(Stored records)
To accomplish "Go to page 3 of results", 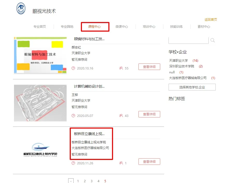I will click(92, 181).
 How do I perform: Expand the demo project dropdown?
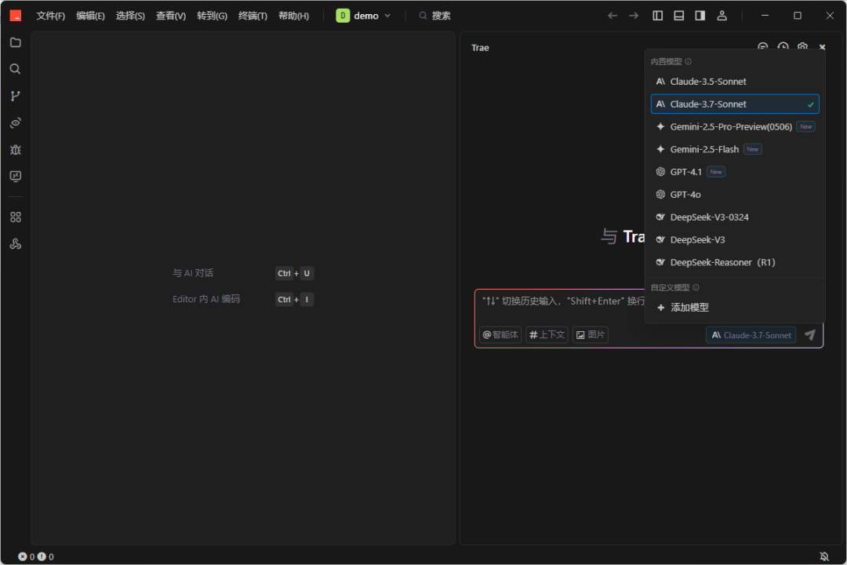(x=364, y=16)
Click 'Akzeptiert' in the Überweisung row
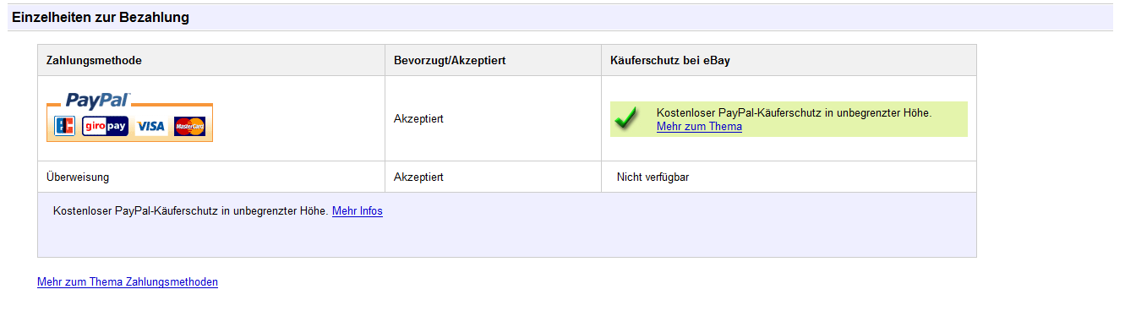Screen dimensions: 1125x311 [418, 177]
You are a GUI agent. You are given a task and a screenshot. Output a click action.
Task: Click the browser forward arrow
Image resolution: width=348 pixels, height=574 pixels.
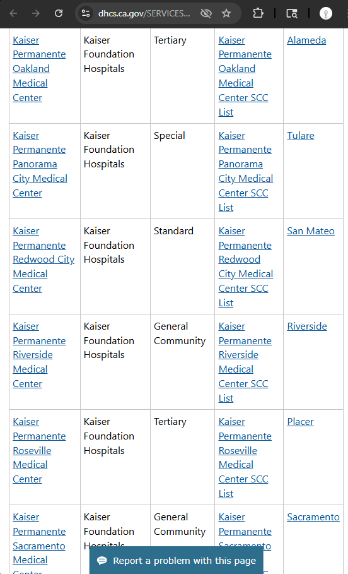pos(36,13)
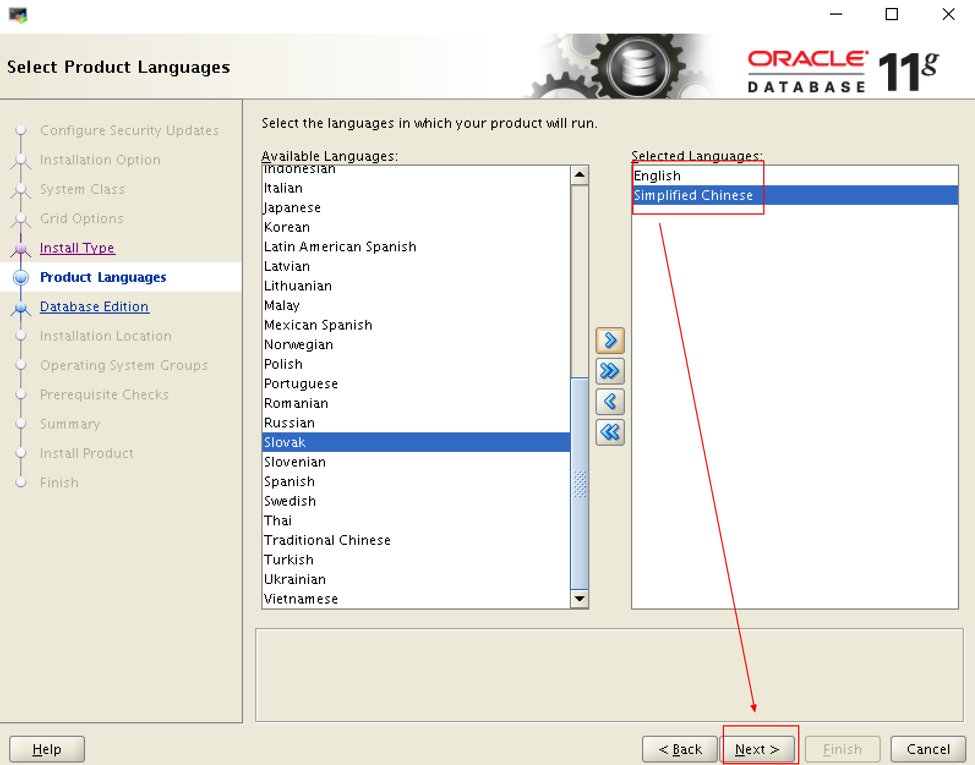Click the add selected language arrow

610,341
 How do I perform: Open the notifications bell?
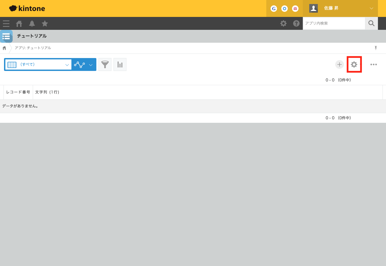coord(32,24)

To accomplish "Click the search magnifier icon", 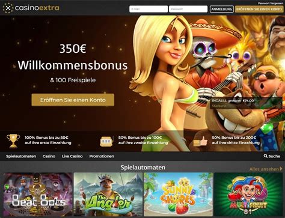I will [x=266, y=156].
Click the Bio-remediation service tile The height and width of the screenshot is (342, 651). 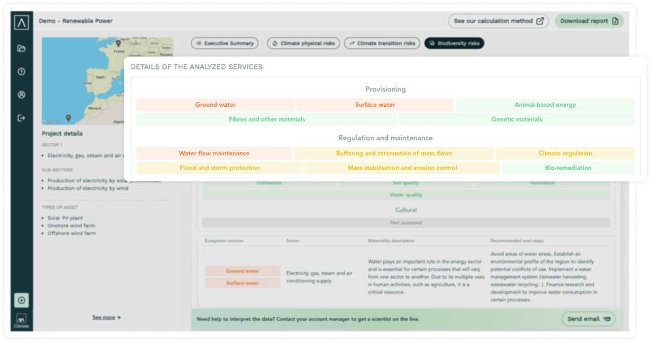tap(568, 168)
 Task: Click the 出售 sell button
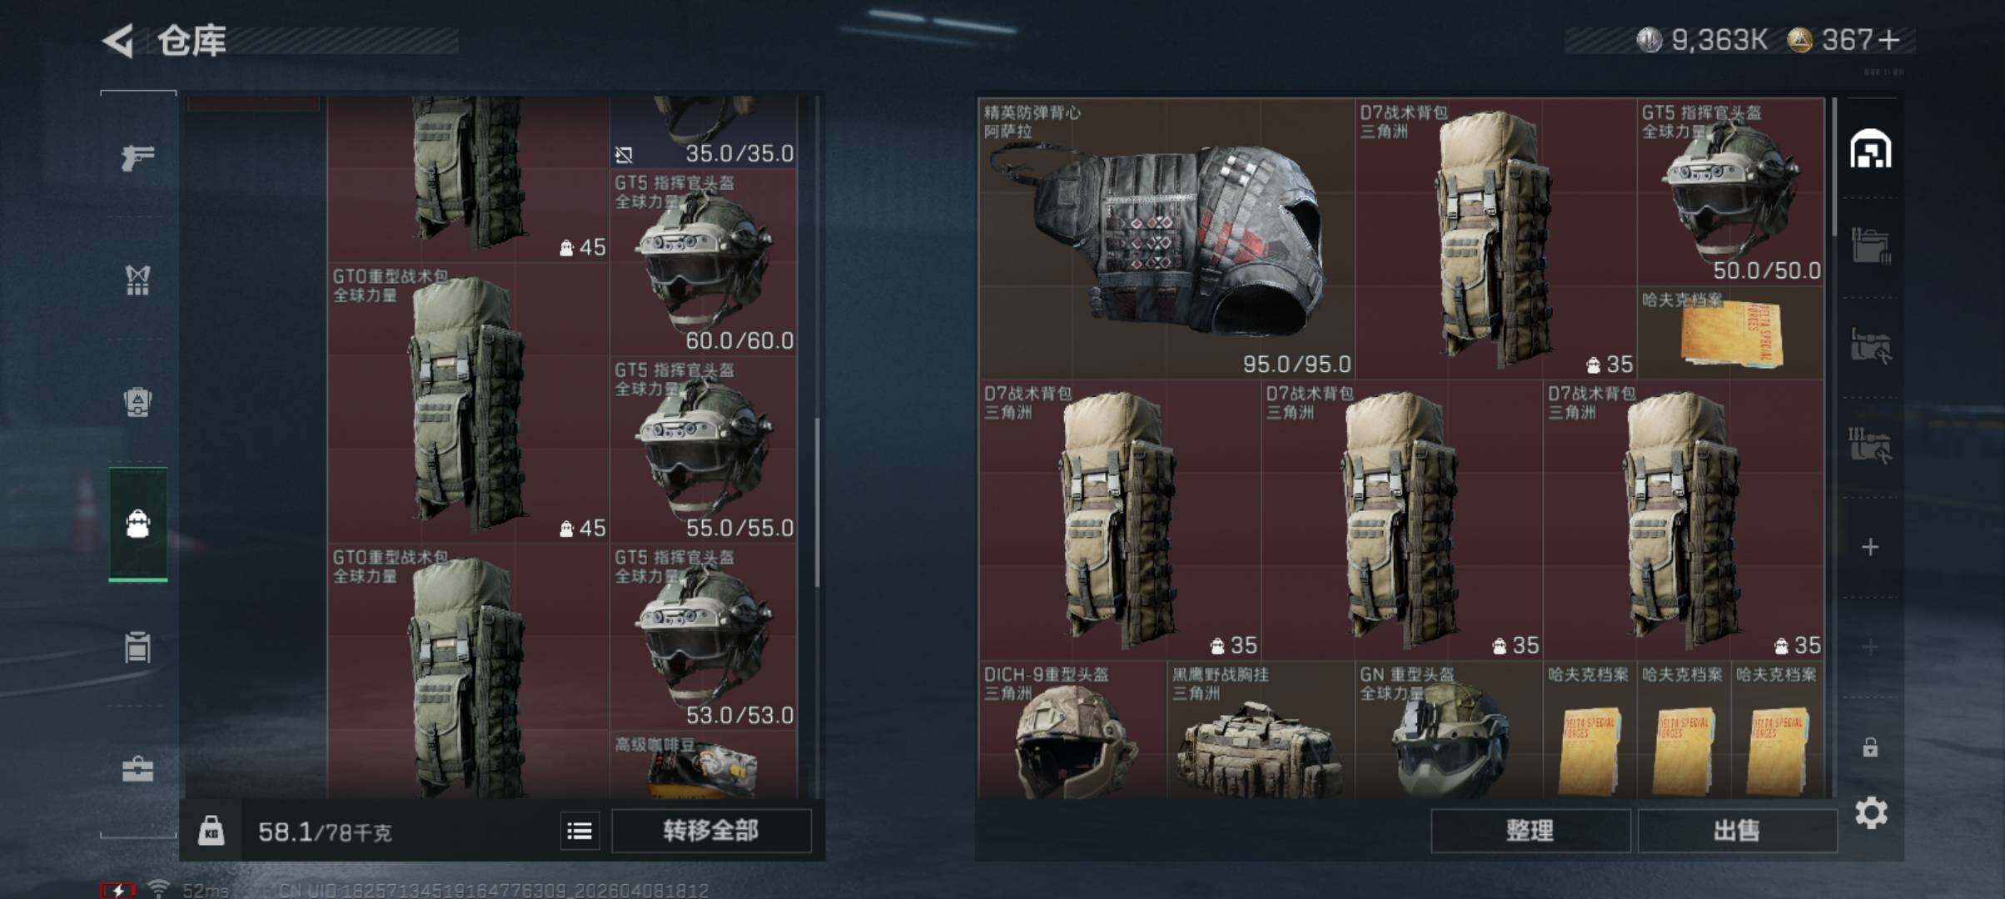coord(1737,831)
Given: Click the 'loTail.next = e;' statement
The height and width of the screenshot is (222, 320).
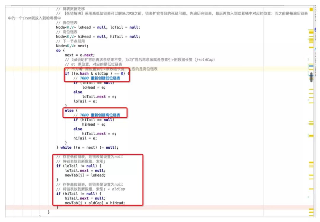Looking at the screenshot, I should click(99, 97).
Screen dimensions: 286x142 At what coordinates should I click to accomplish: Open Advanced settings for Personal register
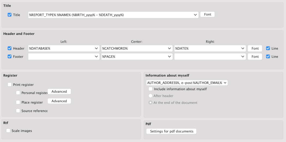click(x=59, y=92)
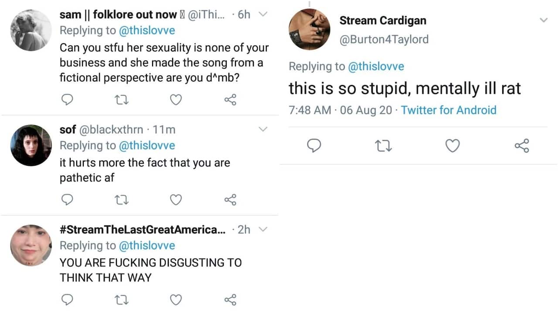Open Stream Cardigan tweet options chevron
558x314 pixels.
(544, 20)
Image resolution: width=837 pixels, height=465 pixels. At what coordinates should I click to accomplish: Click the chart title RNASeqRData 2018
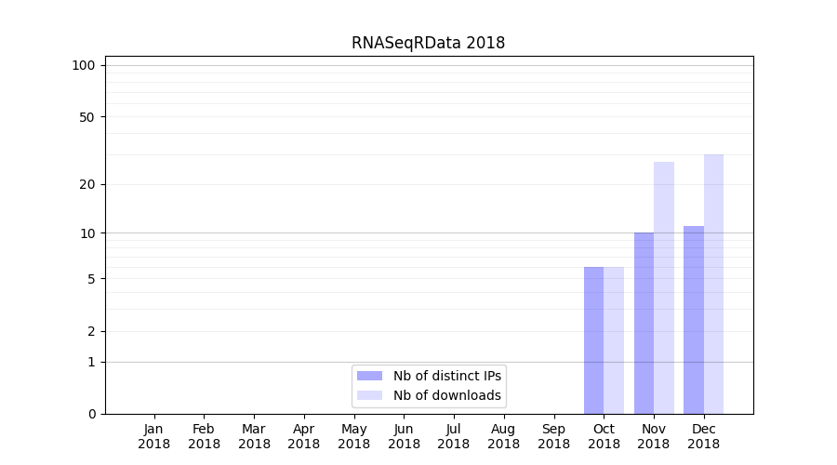tap(428, 43)
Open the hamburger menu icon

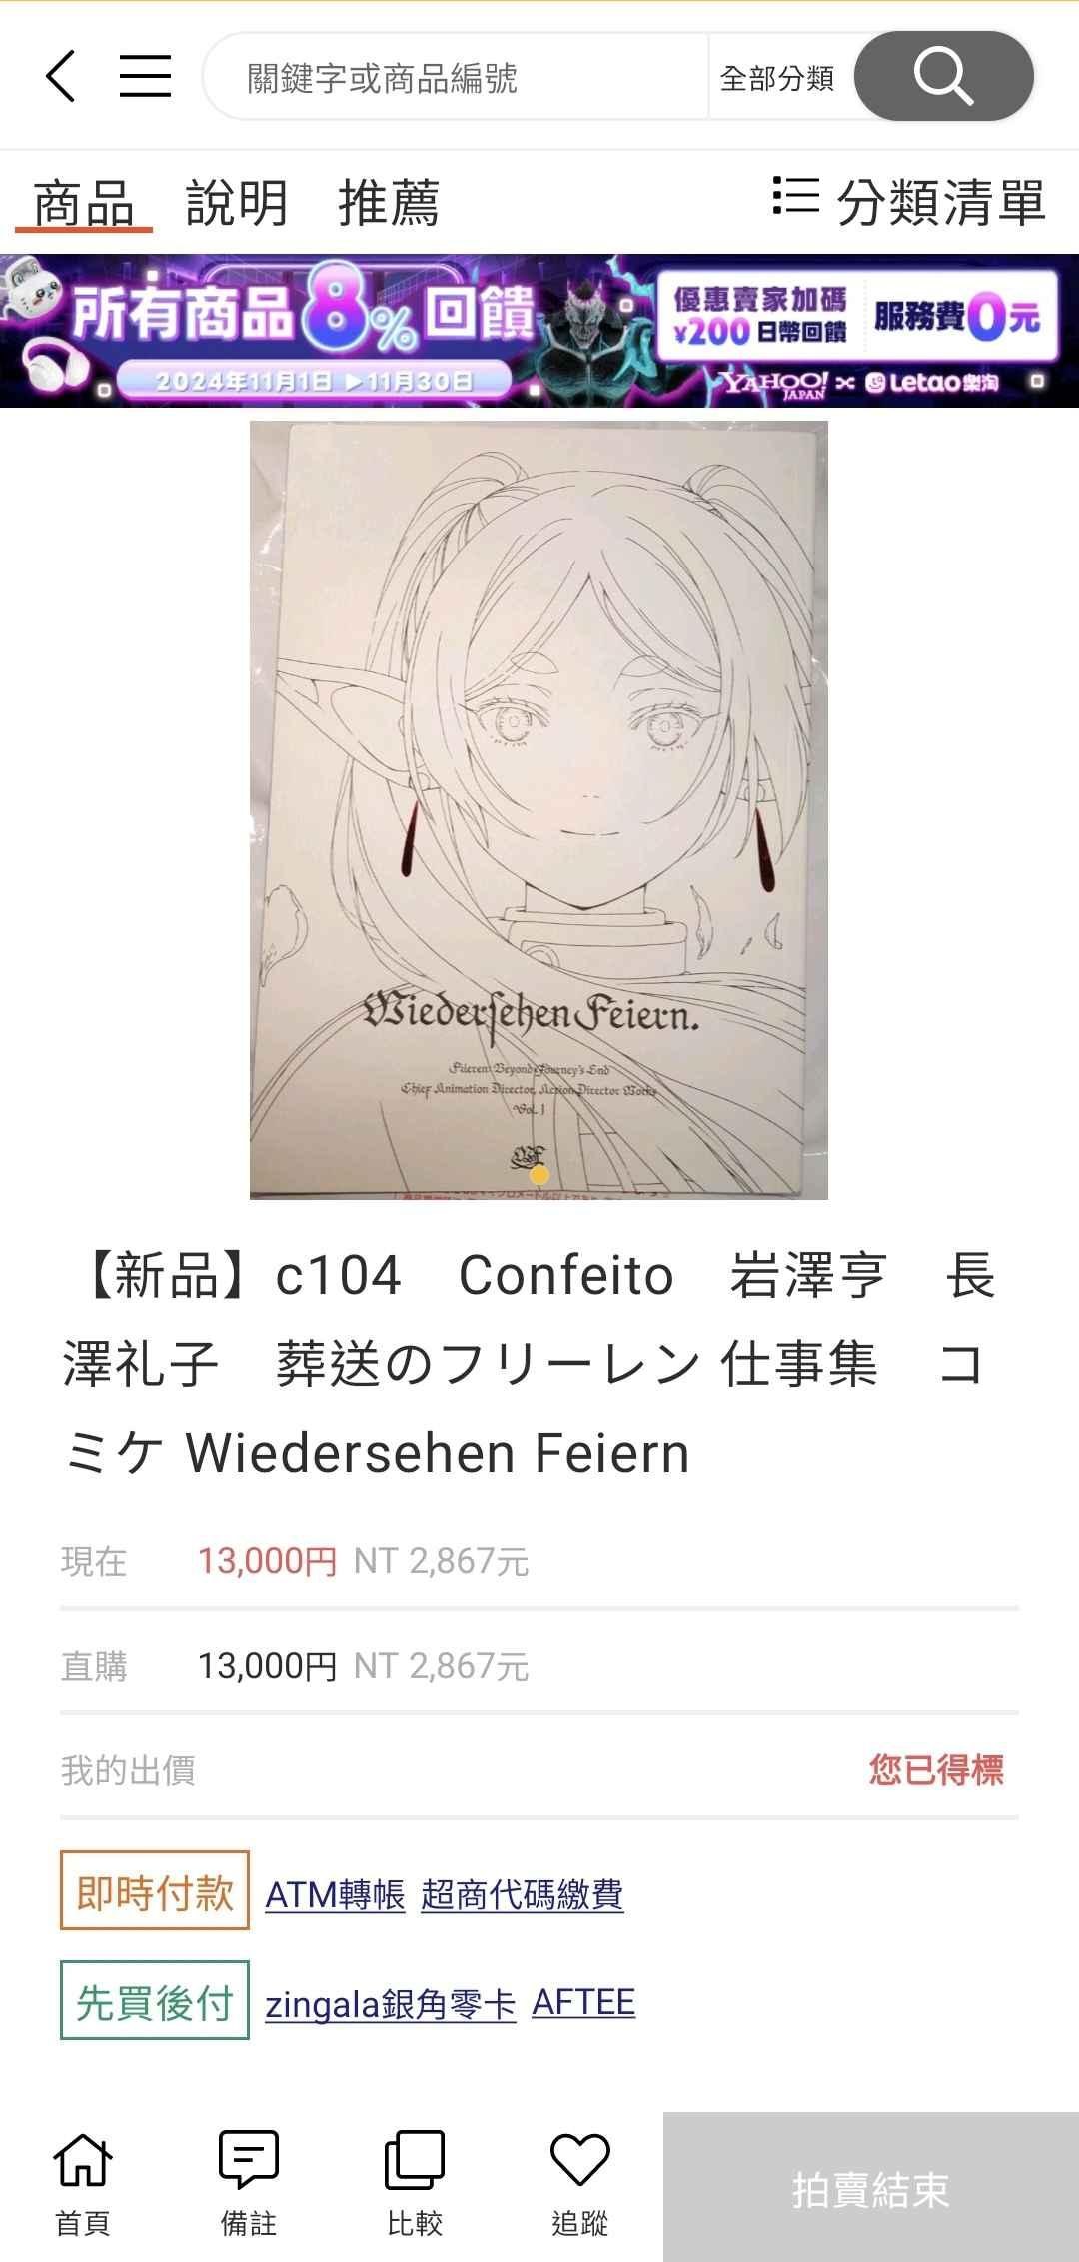click(x=145, y=76)
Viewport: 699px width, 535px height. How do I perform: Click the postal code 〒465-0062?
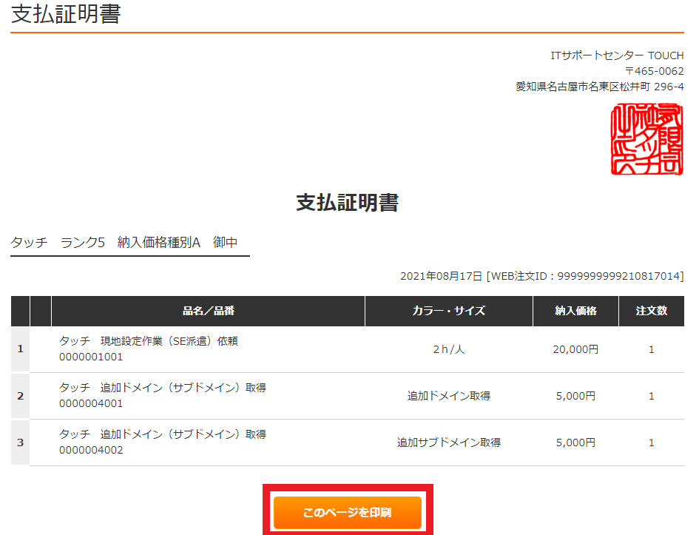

EXERCISE DIRECTIONS :: Working from the line with "Given: Click the 'loTail.next = e;' statement" down through the last line of the records, give every line again exactly, but no pictures.

OUTPUT ::
Given: Click the 'loTail.next = e;' statement
The height and width of the screenshot is (222, 320).
Looking at the screenshot, I should click(99, 97).
Screen dimensions: 286x142 At what coordinates should I click to accomplish: Open Advanced settings for Personal register
click(x=59, y=92)
Open Stream Cardigan tweet options chevron
558x314 pixels.
(544, 20)
Image resolution: width=837 pixels, height=465 pixels. At what coordinates should I click to accomplish: Click the chart title RNASeqRData 2018
tap(428, 43)
Open the hamburger menu icon

click(x=145, y=76)
Viewport: 699px width, 535px height. How do I perform: Click the postal code 〒465-0062?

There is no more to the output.